Parasite: Kimchi Coen Bros with a side of manicured fruit

Ed Hutchinson
Nov 7 · 4 min read

SPOILERS AHEAD

In the early 2000’s I spent a year tutoring in South Korea. Back then, South Korea wasn’t nearly as wealthy as the Park family depicted in Parasite. Most of my clients lived in cookie-cutter apartment buildings with “LG” or “Dae Woo” written on the side of the building. When I would visit the homes of my students, their mothers would set down a plate of carefully sliced fruit in front of us while we worked. Never once did I ever entertain the idea of robbing the family nor did I wonder what secrets they were keeping in their apartment. I was hired to help their children attain a private American education and the families’ dreams rested on their young children’s frail backs. In the world of Director Bong’s film, the children have returned from the west with their Harvard degrees and have bought post-modern houses with sheer walls like castles, and have created their fiats of wealth and isolation. For the lucky in Korea, their investment has paid off — but at what cost? While I was watching Parasite, I realized that during my stay in Korea I had only glimpsed the surface of Korean society and that Director Bong was peeling back the layers for the audience throughout this difficult to define but masterful film.

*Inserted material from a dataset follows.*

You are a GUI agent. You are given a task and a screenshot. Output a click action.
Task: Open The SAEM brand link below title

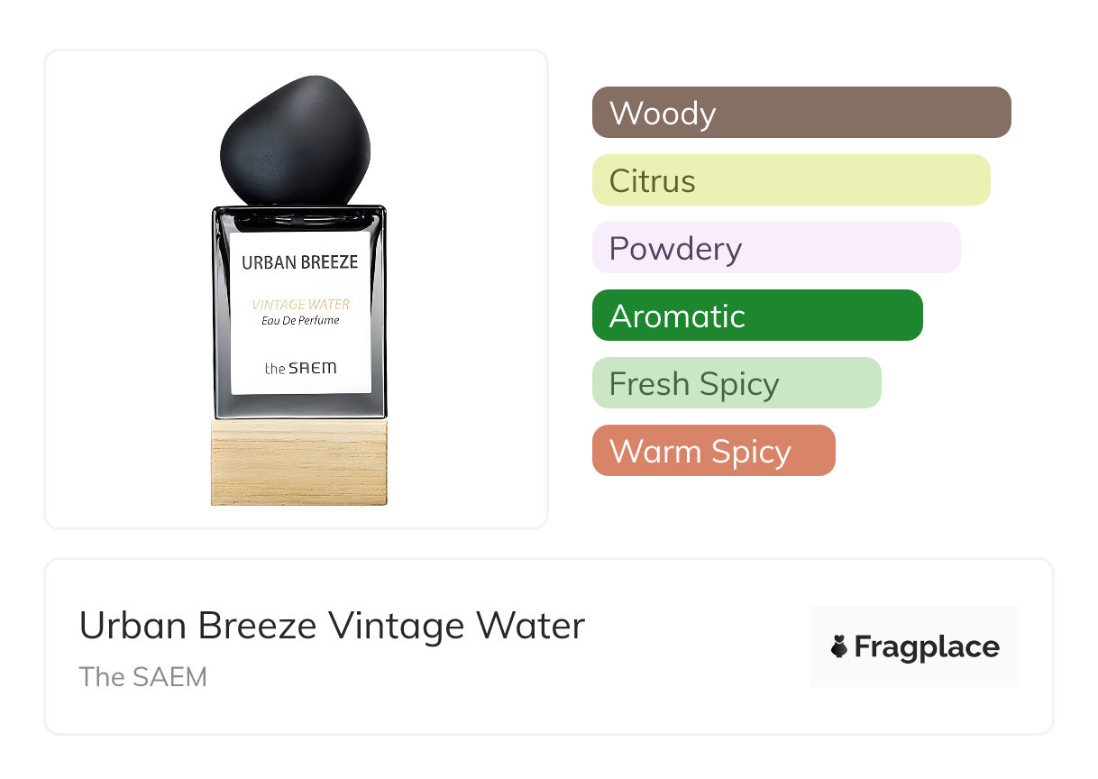(142, 677)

Parasite is the only South Korean film to ever win the Palm D’or, which is the Cannes equivalent of the Best Picture Oscar, and the fact that this international jury would award a film when they can’t understand the language, and probably aren’t familiar with the actors, speaks volumes. So what is it about this film? To me, it starts with how the story is told. The filmmaker seamlessly presents different genres, beginning with screwball comedy when we meet this family of lovable losers, then quickly shifting to a heist format when the family gets the opportunity to infiltrate a very wealthy family. How the poor family brings each member into the fold is wildly entertaining and masterfully executed. Then, halfway through the movie, the film takes a dark plunge into a literal black hole, and suddenly we are inside a crime thriller that climaxes at the end of the film in horror. Bong Joon Ho has exhibited this ability to jump genres going back to The Host and Mother — and his two more recent films Snowpiercer and Okja — but Parasite incorporates his trademark genre-bending style in the most fluid and entertaining way yet, while still conveying his favorite themes: family, class struggle, and loss. When thinking of Western filmmakers, the closest thing that Parasite reminds me of is the Coen Brothers, especially works like The Big Lebowski and Fargo, where lovable losers get tied up in situations that are at times hilarious and at other times horrific.

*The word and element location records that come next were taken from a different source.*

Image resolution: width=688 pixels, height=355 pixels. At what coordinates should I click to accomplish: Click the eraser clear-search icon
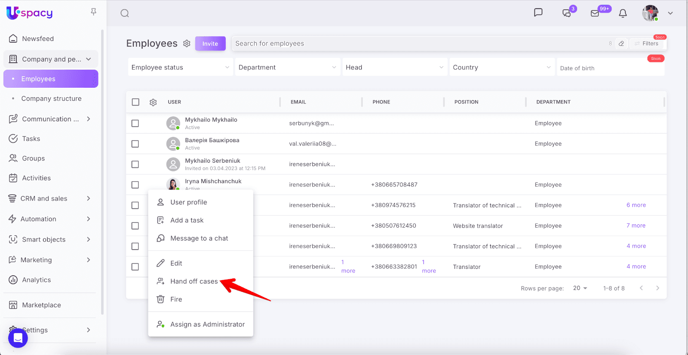click(x=621, y=43)
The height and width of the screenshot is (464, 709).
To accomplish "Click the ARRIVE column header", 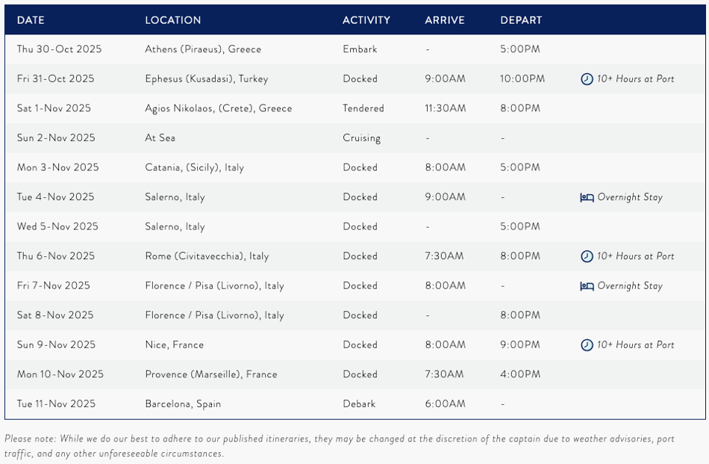I will 445,20.
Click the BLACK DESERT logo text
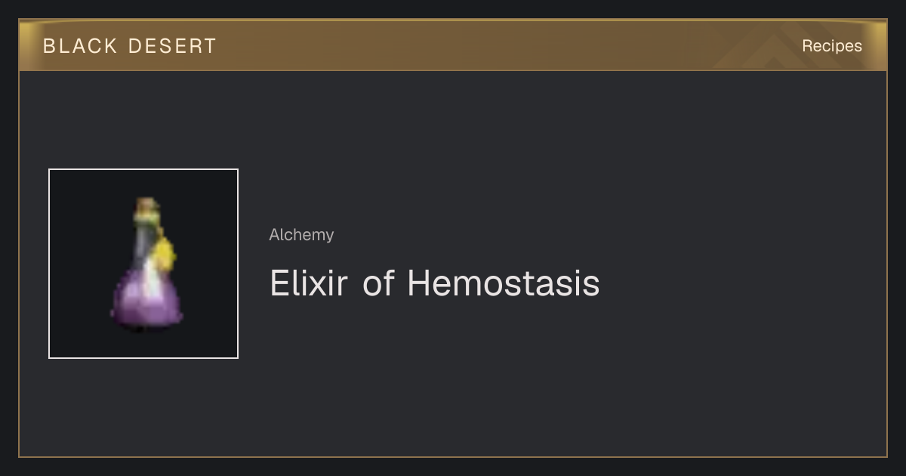The height and width of the screenshot is (476, 906). [x=130, y=46]
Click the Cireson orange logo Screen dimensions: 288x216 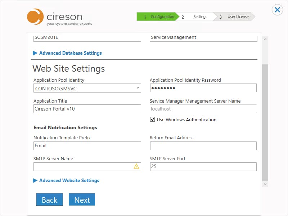35,17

Another aspect of the film which holds it together so well and deserves mentioning is the use of architecture. The wealthy family’s home in contrast with the poor Kim family’s home frames a lot of the story and provides a visual context to the characters’ place in society. Starting with the poor family’s sub-basement home, which looks out onto a dirty alleyway of Seoul, it shows you that they are barely keeping their heads above ground. When the Kims arrive at the Park family home, which is elevated and situated above sheer walls, it’s as if they have reached Mount Olympus, or at the very least Architectural Digest. Then, when the bunker is revealed and the characters go below ground, the film likewise tunnels into the depths to which people will go to protect both their families, and their precarious stations in society.

It’s been a few weeks since I saw the film but what makes it stay with me is the ending. The poor family pays a heavy price for their crimes, tragically losing their daughter, who has the most potential, and their father, who is forced to live in exile in the basement as new families come and go into the beautiful home that has become his prison. His son vows to go to college, become rich, and then buy the home himself just so that he can reunite with him, perpetuating the incessant pursuit of wealth that has created this tragedy in the first place. It’s a great ending, and it’s one that leaves a sting similar to the exhale from the last sip of kimchi jigae, or the last shot of soju at the end of a long night.